Provided material below:

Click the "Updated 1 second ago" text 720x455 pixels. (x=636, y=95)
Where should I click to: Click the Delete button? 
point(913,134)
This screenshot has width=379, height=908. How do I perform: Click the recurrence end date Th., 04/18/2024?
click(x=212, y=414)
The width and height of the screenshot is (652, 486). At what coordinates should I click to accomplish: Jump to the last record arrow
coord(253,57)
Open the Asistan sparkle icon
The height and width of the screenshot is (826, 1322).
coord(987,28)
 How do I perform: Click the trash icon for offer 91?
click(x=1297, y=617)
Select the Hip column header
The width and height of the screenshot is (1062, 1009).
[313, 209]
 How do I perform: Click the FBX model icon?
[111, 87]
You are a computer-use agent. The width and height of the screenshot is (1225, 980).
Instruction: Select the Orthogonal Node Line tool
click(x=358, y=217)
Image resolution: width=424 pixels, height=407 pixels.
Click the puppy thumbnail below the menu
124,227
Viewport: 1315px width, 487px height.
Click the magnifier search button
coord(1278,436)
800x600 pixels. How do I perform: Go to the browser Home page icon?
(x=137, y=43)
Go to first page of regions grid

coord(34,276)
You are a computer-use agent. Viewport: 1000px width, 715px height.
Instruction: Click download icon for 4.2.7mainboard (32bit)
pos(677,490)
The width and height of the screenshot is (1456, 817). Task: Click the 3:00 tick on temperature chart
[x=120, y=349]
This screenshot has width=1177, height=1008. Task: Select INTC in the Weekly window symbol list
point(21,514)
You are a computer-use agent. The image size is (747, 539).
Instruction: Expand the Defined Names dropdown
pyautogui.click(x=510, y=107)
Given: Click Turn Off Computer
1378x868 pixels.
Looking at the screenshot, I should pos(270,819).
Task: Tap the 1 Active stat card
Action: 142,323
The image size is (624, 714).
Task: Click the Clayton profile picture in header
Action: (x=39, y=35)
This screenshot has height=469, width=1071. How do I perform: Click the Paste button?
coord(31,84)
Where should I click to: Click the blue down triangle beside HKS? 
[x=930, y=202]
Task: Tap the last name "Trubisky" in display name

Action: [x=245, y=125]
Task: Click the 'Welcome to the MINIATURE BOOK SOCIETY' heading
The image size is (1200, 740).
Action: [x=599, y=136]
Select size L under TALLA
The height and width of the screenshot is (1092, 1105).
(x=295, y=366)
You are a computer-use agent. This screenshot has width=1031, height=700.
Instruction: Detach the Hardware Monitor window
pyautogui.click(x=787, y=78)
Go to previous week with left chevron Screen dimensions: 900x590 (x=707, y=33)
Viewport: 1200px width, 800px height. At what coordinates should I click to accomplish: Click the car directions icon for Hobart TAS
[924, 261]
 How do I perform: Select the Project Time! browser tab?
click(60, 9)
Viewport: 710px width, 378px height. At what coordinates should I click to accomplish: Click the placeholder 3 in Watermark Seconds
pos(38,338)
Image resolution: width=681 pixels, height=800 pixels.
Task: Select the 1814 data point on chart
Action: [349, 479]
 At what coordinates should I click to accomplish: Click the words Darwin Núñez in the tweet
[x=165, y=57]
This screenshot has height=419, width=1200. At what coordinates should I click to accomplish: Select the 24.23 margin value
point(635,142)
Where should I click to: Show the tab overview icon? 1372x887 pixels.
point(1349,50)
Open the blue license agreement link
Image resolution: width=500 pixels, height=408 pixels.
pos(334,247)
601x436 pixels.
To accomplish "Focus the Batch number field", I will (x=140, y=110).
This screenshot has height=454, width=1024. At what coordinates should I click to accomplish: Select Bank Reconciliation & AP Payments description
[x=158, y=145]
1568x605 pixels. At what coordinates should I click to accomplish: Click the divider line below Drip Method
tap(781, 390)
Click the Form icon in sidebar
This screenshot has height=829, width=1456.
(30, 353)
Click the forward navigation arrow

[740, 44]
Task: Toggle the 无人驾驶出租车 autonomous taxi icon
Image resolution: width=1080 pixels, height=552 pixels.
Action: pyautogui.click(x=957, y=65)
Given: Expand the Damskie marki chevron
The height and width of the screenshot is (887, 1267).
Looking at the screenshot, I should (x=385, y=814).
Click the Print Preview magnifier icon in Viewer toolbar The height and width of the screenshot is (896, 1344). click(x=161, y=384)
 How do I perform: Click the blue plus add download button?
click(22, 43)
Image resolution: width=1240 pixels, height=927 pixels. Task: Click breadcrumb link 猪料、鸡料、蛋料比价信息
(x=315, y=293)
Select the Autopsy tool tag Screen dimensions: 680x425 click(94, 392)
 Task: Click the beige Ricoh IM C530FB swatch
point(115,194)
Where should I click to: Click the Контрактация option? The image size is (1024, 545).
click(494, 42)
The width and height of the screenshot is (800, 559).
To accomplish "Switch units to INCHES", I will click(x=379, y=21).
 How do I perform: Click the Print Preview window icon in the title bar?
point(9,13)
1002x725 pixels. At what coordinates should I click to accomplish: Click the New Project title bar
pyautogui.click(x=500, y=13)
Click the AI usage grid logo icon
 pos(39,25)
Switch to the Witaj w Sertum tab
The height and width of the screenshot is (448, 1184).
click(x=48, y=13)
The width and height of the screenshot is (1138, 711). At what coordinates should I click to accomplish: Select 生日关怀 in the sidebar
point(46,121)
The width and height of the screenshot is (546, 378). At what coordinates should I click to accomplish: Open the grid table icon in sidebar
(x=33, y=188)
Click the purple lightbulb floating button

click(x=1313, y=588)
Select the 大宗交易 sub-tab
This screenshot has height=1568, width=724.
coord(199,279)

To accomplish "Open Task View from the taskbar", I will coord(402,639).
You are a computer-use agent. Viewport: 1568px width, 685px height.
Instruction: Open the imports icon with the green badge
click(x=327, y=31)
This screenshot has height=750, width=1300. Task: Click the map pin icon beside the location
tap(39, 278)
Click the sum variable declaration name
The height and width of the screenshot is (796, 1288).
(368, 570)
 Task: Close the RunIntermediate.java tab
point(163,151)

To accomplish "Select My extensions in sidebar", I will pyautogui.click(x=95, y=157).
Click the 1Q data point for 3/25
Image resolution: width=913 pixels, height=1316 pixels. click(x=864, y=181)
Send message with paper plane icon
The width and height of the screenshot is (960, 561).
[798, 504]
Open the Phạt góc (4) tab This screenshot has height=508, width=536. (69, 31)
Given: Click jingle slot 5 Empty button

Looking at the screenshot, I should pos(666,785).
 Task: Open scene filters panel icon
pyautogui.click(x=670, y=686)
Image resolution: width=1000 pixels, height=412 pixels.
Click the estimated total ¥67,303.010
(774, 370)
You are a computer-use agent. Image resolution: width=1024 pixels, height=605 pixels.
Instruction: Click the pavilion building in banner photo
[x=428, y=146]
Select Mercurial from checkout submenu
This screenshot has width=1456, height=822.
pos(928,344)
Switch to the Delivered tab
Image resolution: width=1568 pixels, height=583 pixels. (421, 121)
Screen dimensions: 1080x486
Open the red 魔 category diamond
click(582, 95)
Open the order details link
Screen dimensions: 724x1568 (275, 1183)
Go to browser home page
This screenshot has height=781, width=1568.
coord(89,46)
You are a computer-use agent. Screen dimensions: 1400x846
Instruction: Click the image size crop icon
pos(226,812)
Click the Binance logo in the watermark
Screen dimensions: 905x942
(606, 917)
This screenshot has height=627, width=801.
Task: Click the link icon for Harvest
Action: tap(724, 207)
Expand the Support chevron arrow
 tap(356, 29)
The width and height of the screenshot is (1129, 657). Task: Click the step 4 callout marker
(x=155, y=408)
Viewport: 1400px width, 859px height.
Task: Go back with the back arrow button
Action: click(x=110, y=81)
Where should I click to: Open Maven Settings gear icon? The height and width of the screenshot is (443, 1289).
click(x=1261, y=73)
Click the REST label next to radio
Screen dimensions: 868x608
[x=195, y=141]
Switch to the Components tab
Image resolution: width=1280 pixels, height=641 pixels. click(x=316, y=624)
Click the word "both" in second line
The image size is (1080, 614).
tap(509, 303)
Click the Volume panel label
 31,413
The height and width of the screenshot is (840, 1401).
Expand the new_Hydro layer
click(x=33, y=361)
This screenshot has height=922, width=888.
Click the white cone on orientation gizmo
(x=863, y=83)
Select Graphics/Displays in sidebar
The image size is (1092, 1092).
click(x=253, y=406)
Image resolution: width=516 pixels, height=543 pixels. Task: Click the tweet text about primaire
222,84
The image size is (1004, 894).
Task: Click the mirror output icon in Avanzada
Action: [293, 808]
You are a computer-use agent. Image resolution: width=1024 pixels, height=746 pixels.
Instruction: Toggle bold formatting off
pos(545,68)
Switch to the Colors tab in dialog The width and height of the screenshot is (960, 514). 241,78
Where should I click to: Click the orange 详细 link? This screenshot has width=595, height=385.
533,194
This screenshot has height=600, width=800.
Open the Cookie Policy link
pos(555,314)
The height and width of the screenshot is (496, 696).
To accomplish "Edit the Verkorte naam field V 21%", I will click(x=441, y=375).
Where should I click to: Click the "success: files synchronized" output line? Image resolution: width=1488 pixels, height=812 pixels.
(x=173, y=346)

End of Provided material.

— Exercise directions —
Word for word, restate the lines of the data above that fall between the line holding "This screenshot has height=469, width=1071." and the line holding "Task: Click the 'Welcome", inclusive, and no other lines.

— Exercise response —
This screenshot has height=469, width=1071. How do I perform: Click the Paste button?
coord(31,84)
Where should I click to: Click the blue down triangle beside HKS? 
[x=930, y=202]
Task: Tap the last name "Trubisky" in display name

Action: [x=245, y=125]
Task: Click the 'Welcome to the MINIATURE BOOK SOCIETY' heading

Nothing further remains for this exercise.